* **WHAT TO DO**
For the entries below, the result should be an exact transcription of the lines from the one with "835x535 pixels." up to and including the one with "Task: Close the Assign Job dialog", and only those.

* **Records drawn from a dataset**
=== Begin Enclosure ===
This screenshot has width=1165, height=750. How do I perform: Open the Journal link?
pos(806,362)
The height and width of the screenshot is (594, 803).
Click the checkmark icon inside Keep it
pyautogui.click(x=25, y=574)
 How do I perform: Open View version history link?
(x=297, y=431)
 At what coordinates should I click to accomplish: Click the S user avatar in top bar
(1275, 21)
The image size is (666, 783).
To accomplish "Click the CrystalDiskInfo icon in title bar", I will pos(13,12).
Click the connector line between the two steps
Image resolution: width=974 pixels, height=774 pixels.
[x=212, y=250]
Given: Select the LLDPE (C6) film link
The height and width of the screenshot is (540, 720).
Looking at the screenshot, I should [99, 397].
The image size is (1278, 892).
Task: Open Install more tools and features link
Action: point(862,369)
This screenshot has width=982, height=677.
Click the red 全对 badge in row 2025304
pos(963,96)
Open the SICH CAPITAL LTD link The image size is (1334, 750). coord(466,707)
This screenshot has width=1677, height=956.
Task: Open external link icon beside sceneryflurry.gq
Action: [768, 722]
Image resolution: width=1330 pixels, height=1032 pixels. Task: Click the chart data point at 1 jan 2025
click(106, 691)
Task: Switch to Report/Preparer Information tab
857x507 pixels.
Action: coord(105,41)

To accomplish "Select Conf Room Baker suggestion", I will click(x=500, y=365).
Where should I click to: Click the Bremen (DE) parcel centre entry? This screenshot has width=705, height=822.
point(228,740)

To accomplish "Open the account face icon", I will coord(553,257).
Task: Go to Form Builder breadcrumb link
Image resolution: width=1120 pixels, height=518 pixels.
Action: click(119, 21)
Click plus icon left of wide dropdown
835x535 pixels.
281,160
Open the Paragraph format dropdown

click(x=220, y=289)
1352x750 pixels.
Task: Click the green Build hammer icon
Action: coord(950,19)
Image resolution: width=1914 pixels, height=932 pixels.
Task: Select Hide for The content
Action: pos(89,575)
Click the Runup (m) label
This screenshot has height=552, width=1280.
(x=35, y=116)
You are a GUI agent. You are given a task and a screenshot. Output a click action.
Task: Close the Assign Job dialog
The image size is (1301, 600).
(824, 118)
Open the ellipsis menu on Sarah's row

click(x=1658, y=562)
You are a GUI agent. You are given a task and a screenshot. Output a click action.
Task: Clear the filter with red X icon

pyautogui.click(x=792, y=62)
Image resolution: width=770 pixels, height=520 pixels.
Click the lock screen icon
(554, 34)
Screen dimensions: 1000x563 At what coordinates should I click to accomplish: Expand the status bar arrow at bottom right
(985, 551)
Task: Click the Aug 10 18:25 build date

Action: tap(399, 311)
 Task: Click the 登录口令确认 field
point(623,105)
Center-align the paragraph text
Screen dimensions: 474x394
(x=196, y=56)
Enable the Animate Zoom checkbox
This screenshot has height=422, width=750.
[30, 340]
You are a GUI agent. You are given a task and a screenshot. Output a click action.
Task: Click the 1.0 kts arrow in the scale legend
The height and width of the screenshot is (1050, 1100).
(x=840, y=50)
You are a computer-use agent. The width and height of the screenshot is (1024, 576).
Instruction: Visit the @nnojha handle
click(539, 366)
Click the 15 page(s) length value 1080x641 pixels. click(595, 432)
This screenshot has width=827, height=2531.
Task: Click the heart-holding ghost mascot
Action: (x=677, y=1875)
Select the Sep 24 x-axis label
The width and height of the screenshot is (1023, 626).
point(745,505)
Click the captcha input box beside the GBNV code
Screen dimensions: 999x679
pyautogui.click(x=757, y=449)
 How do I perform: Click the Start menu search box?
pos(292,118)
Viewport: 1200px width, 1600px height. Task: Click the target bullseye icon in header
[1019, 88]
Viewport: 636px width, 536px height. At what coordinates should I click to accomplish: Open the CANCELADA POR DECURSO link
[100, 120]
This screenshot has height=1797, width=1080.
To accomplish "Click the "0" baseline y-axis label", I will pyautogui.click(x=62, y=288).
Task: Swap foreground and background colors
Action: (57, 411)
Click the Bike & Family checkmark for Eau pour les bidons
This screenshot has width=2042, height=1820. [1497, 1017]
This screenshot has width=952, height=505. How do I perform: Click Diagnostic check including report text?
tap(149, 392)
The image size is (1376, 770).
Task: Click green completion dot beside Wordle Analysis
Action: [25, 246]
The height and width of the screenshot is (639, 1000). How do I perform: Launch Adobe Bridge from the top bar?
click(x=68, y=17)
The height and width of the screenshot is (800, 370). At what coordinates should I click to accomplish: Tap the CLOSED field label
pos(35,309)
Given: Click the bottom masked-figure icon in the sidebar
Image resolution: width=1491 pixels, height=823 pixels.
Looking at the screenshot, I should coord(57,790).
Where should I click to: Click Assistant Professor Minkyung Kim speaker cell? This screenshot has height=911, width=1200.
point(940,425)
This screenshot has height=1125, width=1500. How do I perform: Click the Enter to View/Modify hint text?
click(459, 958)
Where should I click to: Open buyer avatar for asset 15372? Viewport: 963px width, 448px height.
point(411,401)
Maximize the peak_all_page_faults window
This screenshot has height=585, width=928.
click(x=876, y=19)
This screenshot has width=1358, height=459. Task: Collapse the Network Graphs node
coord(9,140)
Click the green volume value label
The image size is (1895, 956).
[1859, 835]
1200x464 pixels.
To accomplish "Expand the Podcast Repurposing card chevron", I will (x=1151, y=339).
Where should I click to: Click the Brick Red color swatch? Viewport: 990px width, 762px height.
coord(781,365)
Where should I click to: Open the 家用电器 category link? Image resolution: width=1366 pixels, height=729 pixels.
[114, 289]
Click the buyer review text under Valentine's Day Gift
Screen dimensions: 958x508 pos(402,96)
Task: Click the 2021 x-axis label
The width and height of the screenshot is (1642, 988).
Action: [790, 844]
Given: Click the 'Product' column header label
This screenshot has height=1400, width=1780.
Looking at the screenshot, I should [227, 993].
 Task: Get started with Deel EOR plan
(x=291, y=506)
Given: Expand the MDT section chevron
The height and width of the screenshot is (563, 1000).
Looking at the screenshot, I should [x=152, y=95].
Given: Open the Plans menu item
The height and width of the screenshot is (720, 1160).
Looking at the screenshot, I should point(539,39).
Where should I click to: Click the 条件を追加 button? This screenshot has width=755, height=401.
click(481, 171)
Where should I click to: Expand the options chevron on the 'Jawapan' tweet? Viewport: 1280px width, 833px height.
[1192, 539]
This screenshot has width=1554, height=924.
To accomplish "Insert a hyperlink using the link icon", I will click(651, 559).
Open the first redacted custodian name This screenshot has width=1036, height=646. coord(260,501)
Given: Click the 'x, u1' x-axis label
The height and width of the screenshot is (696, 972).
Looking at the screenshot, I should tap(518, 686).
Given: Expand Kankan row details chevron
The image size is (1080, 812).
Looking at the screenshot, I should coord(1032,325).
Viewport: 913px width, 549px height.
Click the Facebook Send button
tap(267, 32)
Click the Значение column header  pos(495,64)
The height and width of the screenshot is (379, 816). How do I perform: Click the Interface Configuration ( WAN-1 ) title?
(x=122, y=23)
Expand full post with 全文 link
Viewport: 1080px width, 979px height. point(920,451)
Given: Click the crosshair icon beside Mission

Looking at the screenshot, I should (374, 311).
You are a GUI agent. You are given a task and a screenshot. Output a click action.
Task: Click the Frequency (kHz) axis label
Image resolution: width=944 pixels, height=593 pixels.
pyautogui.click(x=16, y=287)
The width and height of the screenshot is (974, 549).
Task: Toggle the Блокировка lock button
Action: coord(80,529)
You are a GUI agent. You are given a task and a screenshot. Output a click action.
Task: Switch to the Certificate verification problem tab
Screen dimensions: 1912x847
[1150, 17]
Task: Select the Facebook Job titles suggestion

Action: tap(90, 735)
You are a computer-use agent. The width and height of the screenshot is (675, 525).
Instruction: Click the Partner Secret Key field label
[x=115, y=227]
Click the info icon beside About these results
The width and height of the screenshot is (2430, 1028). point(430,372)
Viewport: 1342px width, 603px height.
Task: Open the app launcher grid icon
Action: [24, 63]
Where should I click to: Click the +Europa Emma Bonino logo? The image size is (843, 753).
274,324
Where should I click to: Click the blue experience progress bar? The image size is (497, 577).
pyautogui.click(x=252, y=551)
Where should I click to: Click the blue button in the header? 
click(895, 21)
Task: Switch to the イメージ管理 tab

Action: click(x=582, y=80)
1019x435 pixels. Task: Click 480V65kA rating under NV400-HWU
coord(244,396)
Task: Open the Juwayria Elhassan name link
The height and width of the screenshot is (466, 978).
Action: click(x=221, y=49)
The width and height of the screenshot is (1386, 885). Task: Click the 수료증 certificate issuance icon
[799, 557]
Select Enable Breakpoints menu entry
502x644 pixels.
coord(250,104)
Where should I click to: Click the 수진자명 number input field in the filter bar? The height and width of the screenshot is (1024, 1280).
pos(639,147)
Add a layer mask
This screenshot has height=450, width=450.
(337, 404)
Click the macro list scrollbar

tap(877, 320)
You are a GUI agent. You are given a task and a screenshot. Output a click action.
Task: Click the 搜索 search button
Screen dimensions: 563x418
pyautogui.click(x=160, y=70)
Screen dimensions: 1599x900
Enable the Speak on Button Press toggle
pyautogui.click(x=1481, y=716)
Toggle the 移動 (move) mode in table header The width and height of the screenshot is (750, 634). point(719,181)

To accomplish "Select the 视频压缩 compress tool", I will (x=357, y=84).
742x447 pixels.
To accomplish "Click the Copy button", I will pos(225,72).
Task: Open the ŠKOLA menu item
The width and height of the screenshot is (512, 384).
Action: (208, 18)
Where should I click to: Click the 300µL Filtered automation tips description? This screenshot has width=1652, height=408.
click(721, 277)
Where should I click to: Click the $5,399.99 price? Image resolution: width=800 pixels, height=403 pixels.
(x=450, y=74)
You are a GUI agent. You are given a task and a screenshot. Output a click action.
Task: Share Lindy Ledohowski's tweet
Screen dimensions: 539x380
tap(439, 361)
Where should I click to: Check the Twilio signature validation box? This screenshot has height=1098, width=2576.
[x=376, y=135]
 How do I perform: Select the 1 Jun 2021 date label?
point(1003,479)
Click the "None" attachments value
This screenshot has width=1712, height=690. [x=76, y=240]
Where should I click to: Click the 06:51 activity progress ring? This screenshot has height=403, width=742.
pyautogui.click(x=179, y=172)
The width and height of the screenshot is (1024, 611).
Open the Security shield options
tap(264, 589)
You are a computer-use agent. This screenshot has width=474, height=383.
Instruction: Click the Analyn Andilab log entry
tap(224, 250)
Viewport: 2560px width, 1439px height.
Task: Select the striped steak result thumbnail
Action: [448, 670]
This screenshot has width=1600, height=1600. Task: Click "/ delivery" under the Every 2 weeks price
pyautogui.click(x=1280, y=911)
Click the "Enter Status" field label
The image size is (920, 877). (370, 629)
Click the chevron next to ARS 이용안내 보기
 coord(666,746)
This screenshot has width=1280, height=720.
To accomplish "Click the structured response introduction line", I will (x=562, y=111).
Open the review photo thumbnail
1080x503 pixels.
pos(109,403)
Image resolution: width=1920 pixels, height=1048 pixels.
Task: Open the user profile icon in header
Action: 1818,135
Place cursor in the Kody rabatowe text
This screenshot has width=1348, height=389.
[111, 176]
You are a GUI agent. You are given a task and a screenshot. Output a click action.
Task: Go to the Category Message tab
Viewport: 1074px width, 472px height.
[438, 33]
=== End Enclosure ===
* **TASK OUTPUT**
835x535 pixels.
281,160
Open the Paragraph format dropdown

click(x=220, y=289)
1352x750 pixels.
Task: Click the green Build hammer icon
Action: coord(950,19)
Image resolution: width=1914 pixels, height=932 pixels.
Task: Select Hide for The content
Action: pos(89,575)
Click the Runup (m) label
This screenshot has height=552, width=1280.
(x=35, y=116)
You are a GUI agent. You are given a task and a screenshot. Output a click action.
Task: Close the Assign Job dialog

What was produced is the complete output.